Joo Gilberto, a Brazilian singer and guitarist, released his first album in 1958: Desafinado and Chega de Saudade, two of Tom Jobim's most popular songs: Desafinado and Chega de Saudade. This album heralds the Bossa Nova movement in Brazil. The sophisticated harmonies of his songs attracted jazz players in the United States, particularly after Tom Jobim's first appearance at Carnegie Hall in 1962.

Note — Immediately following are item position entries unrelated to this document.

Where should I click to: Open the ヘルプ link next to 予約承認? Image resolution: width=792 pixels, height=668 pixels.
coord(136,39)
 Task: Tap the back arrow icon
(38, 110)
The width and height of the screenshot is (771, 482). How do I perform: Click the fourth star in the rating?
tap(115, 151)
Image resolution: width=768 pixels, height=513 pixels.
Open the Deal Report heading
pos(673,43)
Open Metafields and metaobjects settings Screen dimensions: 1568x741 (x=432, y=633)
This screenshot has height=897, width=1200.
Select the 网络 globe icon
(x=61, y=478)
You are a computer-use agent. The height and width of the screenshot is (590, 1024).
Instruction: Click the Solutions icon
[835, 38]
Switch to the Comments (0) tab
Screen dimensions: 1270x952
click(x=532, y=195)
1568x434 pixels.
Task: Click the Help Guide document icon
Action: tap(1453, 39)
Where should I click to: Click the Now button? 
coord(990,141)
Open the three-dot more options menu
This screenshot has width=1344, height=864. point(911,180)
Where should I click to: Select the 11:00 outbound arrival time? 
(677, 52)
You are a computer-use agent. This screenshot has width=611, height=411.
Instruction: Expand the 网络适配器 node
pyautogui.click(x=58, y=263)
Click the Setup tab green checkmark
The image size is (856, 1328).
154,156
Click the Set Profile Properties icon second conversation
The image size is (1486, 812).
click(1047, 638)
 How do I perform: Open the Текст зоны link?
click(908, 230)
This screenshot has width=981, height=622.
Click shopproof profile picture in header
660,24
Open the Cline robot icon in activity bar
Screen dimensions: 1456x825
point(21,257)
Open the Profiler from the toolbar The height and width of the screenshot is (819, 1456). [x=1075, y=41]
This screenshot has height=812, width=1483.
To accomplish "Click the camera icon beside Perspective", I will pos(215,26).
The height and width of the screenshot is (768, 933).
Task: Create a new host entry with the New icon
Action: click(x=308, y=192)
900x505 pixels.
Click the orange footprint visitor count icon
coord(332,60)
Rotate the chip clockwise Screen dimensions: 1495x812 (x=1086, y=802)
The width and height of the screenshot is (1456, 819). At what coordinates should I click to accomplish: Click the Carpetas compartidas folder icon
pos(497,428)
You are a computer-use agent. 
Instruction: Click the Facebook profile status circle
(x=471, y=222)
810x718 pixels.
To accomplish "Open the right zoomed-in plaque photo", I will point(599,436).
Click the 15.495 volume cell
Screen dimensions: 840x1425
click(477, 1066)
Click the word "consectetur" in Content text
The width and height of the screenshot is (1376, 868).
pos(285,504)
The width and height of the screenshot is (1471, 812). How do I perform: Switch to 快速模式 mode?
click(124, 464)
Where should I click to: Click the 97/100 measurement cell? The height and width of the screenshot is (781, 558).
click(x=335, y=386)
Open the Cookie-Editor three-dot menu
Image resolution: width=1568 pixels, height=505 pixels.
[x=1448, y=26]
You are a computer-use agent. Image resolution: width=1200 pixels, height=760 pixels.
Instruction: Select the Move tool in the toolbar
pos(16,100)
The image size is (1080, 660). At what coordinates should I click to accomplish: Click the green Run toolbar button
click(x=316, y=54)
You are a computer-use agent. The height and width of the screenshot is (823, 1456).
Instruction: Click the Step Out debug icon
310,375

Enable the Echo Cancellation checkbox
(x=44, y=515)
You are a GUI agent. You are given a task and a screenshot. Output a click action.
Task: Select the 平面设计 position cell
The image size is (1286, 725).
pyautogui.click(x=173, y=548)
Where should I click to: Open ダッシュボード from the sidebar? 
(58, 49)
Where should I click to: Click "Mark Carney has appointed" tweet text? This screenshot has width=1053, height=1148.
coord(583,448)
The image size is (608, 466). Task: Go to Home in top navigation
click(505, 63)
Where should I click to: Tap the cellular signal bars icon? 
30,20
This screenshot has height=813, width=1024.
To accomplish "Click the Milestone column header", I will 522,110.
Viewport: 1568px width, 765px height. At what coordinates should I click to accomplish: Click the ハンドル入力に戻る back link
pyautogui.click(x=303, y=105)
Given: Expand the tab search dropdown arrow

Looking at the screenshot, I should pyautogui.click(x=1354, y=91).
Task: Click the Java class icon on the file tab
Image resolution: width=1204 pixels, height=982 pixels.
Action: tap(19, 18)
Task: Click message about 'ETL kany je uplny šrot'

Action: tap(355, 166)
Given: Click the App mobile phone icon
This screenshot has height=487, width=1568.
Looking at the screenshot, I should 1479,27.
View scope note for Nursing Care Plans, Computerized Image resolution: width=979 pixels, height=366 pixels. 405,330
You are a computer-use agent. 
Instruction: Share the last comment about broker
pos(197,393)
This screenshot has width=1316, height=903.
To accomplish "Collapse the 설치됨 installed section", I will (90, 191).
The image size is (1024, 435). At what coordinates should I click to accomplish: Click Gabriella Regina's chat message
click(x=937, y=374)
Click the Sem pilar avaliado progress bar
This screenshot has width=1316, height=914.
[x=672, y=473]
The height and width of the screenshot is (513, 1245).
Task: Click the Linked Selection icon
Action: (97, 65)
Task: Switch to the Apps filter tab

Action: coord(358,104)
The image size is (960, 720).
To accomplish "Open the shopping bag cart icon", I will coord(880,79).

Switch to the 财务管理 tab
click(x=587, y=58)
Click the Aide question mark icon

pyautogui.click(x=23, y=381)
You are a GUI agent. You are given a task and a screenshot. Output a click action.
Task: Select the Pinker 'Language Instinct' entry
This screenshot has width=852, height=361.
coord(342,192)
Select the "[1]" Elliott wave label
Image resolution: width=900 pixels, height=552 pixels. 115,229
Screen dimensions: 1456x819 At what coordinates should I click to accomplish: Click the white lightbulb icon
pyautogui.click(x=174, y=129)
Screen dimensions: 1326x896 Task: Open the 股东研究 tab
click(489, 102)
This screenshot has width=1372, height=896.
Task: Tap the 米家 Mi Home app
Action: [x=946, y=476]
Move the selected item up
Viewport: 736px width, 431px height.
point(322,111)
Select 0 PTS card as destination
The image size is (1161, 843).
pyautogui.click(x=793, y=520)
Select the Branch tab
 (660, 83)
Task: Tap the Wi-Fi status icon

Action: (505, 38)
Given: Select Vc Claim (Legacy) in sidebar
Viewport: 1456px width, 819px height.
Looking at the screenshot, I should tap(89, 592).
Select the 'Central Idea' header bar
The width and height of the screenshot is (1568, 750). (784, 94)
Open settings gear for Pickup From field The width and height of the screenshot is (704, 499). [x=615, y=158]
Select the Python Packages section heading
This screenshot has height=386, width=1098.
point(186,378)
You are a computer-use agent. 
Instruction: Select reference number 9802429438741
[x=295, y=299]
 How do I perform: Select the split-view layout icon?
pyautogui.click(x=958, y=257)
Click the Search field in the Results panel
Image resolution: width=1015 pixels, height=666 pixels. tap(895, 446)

His collaboration with Brazilian jazz saxophonist Stan Getz, the Brazilian singer Joo Gilberto, and Gilberto's wife at the time, Astrud Gilberto, which resulted in two albums, Getz/Gilberto (1963) and Getz/Gilberto Vol. 2 (1964) Getz/Gilberto's debut established a bossa nova craze in the United States and then globally. Getz had previously performed Jazz Samba with Charlie Byrd (1962), as well as Jazz Samba Encore! Luiz Bonfá (1964). Jobim produced several of the songs on Getz/Gilberto, one of the best-selling jazz albums of all time, as well as convert Astrud Gilberto (The Girl from Ipanema) and "Corcovado" (Quiet Nights of Quiet Stars) into a worldwide sensation. Getz/Gilberto received the Grammy Award for Best Jazz Instrumental Album, Individual or Group, and the Grammy Award for Best Engineered Album, Non-Classical at the Grammy Awards of 1965. The Grammy Award for Best of the Year went to "The Girl from Ipanema." "Waters of March, 1972"), one of his later hits, has "waters of Março" (Waters of March, 1972), for which he wrote both the Portuguese and English lyrics and then converted to French by Georges Moustaki (Les Eaux de Mars, 1973).